Sur quel registre continue votre lutte ?
Les choses ne sont pas réglées pour des milliers de gens qui ont été durablement empêchés de travailler et qui ne vont pas reprendre comme ça, du jour au lendemain. Il y aura des reprises partielles, des spectacles vont continuer à être interdits comme les grandes jauges, les concerts debout, les arts de la rue… ce sont des milliers de gens qui ne vont pas retrouver leur activité normale, et dont certains sont entrain de quitter le métier ou de sombrer dans la pauvreté. C'est le constat que nous faisons dans nos syndicats. Nous recevons de nombreux appels dans ce sens, au sein des syndicats d'artistes en particulier.

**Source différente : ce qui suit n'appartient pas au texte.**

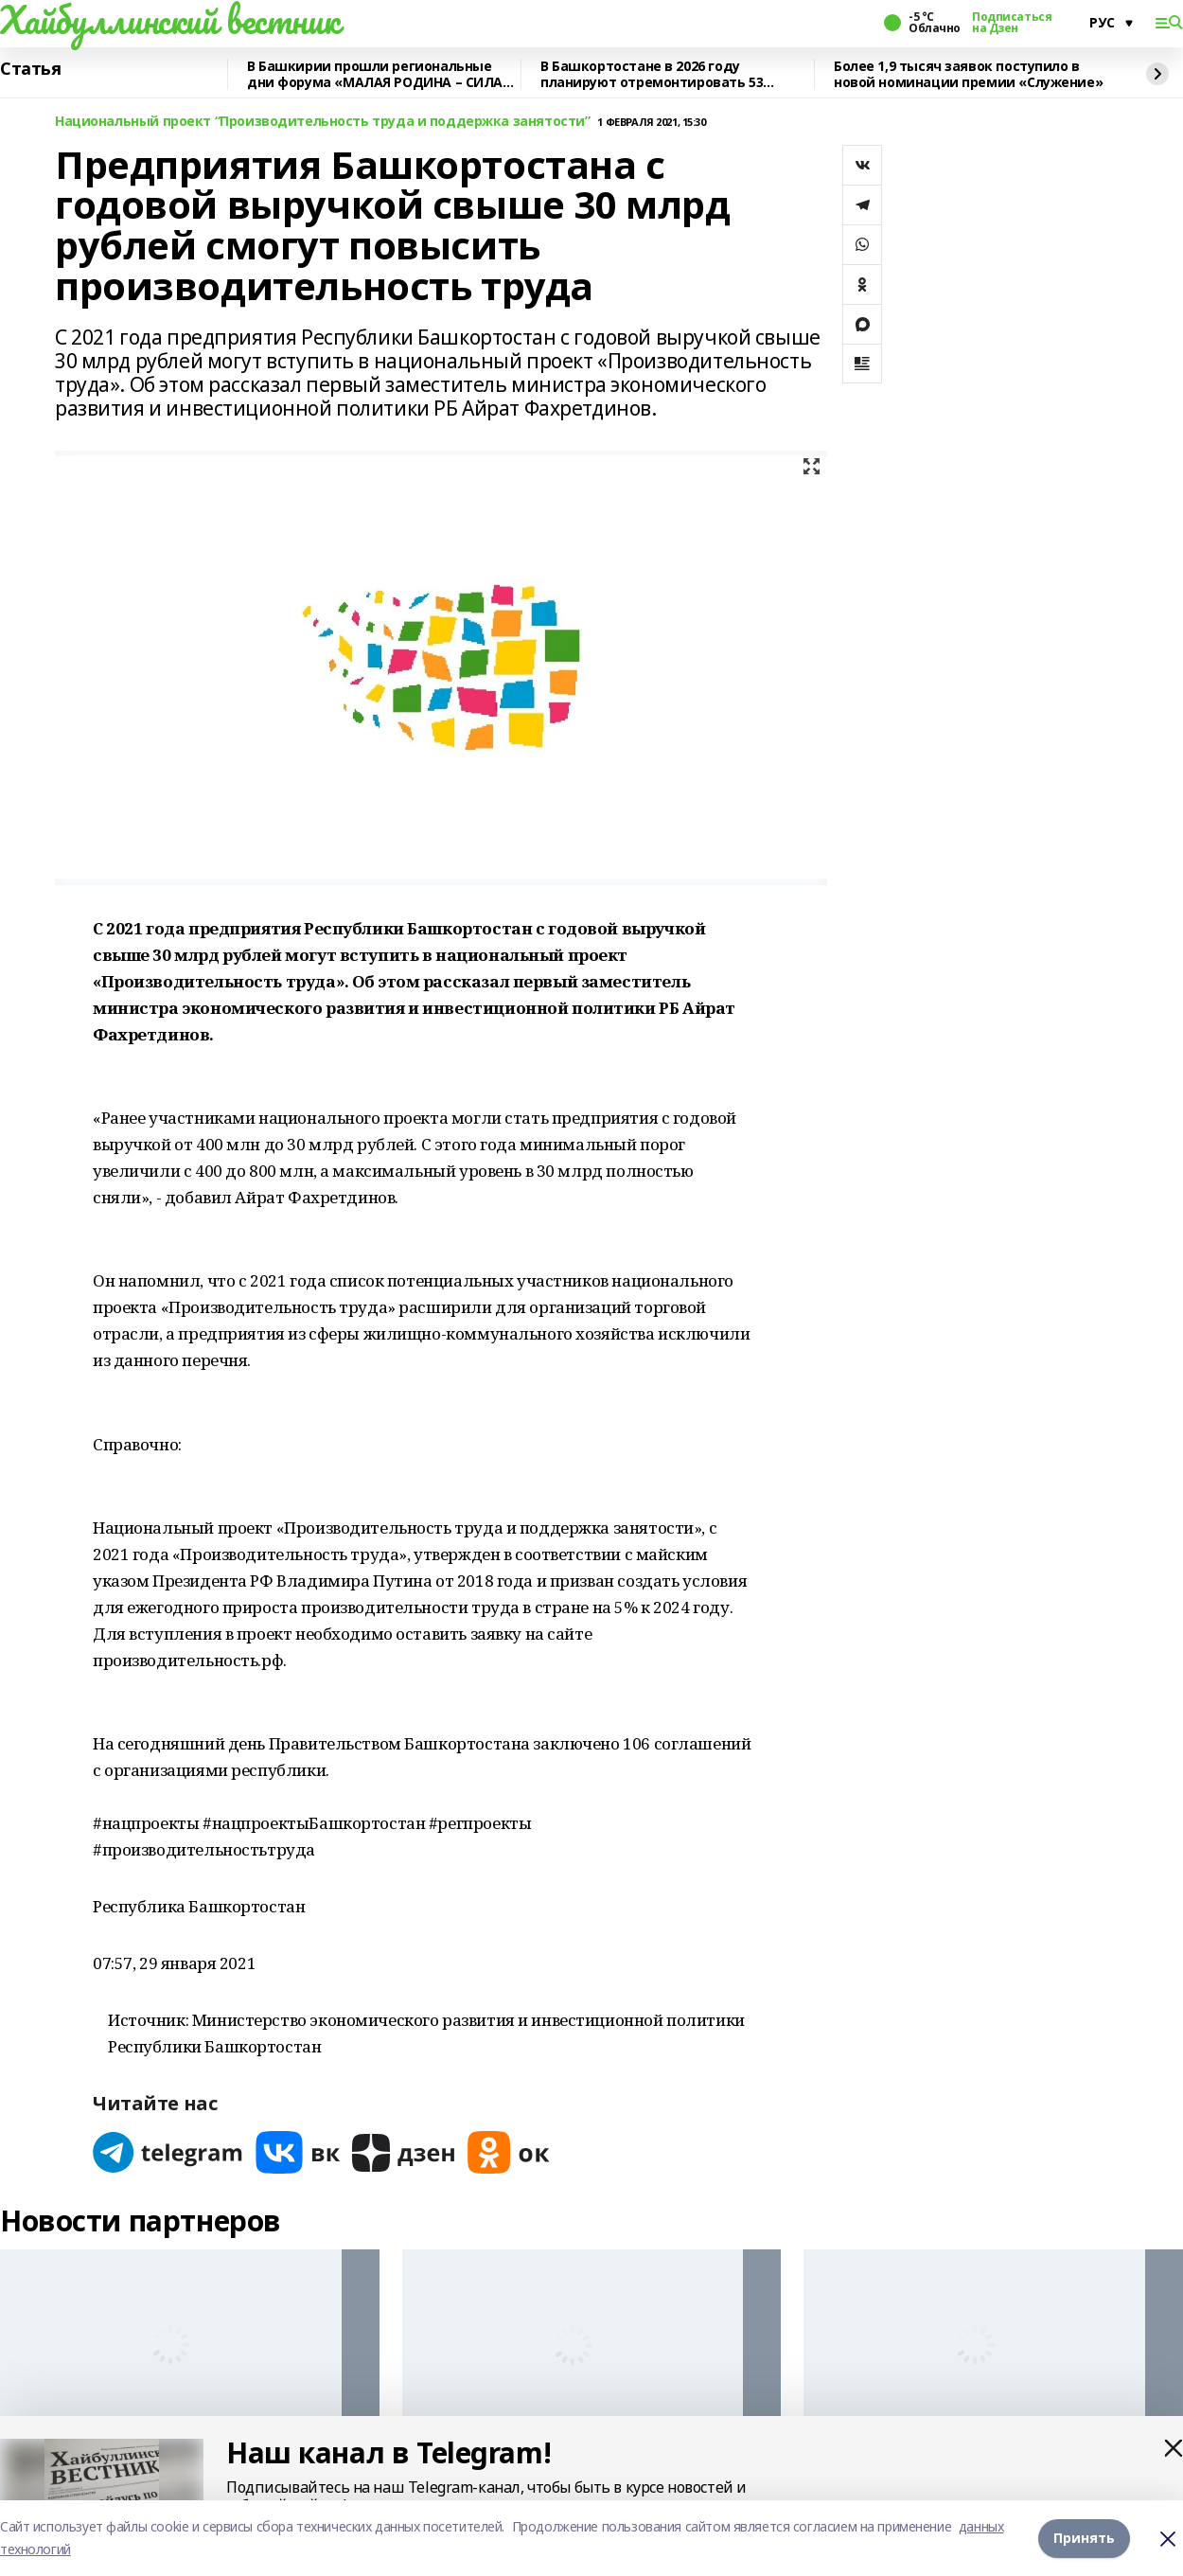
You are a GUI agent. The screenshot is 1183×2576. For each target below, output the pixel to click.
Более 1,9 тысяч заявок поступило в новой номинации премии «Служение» (968, 74)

Quel est la prochaine étape ?
Tout d'abord, on exige un rendez-vous avec le gouvernement dès début janvier pour discuter des conditions de réouverture de nos lieux de spectacle.
Ensuite, nous revendiquons – depuis plusieurs mois – le financement de résidences de création pour pouvoir continuer à travailler en attendant la réouverture totale. Nous réclamons la garantie de tous les droits sociaux, que ce soit l'année blanche prolongée ou l'accès aux congés maternité, par exemple. Il faut obtenir la garantie de tous les droits sociaux car ils sont en train de s'effondrer.
Nous n'y arriverons que si la mobilisation se poursuit, c'est la seule façon de faire fléchir un gouvernement qui reste droit dans ses bottes. Et que la décision du conseil d'état risque malheureusement de conforter dans ses positions.